Setelah berpikir, gue memutuskan untuk kembali ke sekolah. Buat apa gue terpuruk sedih untuk orang yang menyakiti gue. Sungguh itu hal yang bodoh, dan gue mengakui itu, kalau gue memang bodoh banget.
Menjadi kuat dan tidak akan lemah, gue harus berani menghadapi Yesi. Harus!
*****
Mobil Uli terparkir sempurna di parkiran sekolah. Gue dan Uli bergegas turun, gue datang dengan kekuatan baru setelah dua hari tidak masuk sekolah.
Dengan langkah pasti, gue bergegas keluar dengan Uli. Kebetulan Jovan juga baru datang dengan motornya. saat melepas helm, Jovan memandang dengan raut wajah khawatir. Gue membalas dengan senyuman.
"Yesa, gue duluan." Uli menyenggol lengan gue dan bergegas berlari menuju kelas begitu saja.
Jovan mendekat, dia di samping gue menoleh dan menatap gue dalam diam.
"Jangan melihat gue seperti itu, Jo."
Dia terkekeh. "Yesa sepertinya jauh lebih mengkhawatirkan hari ini daripada Yesa hari kemarin."
"Banyak orang menjadi lebih keras untuk melindungi hatinya yang pernah terluka.

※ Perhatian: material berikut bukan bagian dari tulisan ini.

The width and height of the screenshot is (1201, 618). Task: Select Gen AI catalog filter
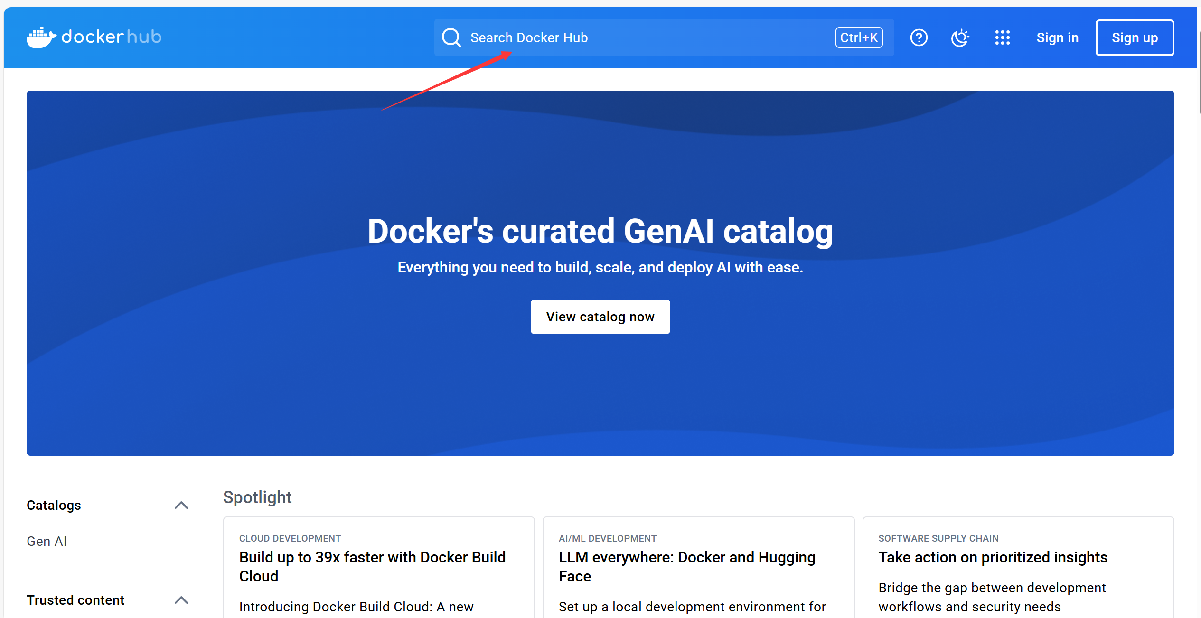click(47, 541)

Dan gue dalam tahap itu."
Terdengar helaan napas dari Jovan. Selebihnya kami melanjutkan langkah menuju kelas dalam diam.
Mulai menaiki tangga lantai pertama, sampai langkah tangga lantai kedua, gue sedikit mencengkram pegangan karena lelah luar biasa.
Belakangan ini gue sering pening, badan gue lemas, dan bergerak sedikit saja akan terasa luar biasa lelahnya. Mungkin ini titik terendah keterpurukan dalam masalah percintaan yang gue alami.
Saat gue sampai di kelas, gue seperti merasakan dejavu. Anak anak di kelas khususnya cewek berhamburan mengerumuni gue, bertanya tentang keadaan gue. Terakhir Daffa menarik tangan gue keluar dari kerumunan dan berujung dia mendapatkan dengusan sinis dari anak cewek di kelas.
Belum pas mengambil posisi duduk, Daffa, Ryan dan Ivan mengelilingi tempat meja gue dan Uli.
"Yesa, berita itu benar?" Tanya Ryan, wajahnya terlihat serius menatap gue. Seolah sedang menunggu jawaban dari gue Daffa dan Ivan kompak menatap gue. Mereka menuntut jawaban.
"Lo nggak pa-pa, Yesa?" Kali ini Daffa yang bertanya. Dan diantara lingkar persahabatan kami, Daffa lah yang paling dewasa dan bijaksana.
Kepala gue tertoleh ke arah Daffa. "Seperti yang lo lihat." Gue baik saja sambil menyunggingkan senyum, Senyuman pahit.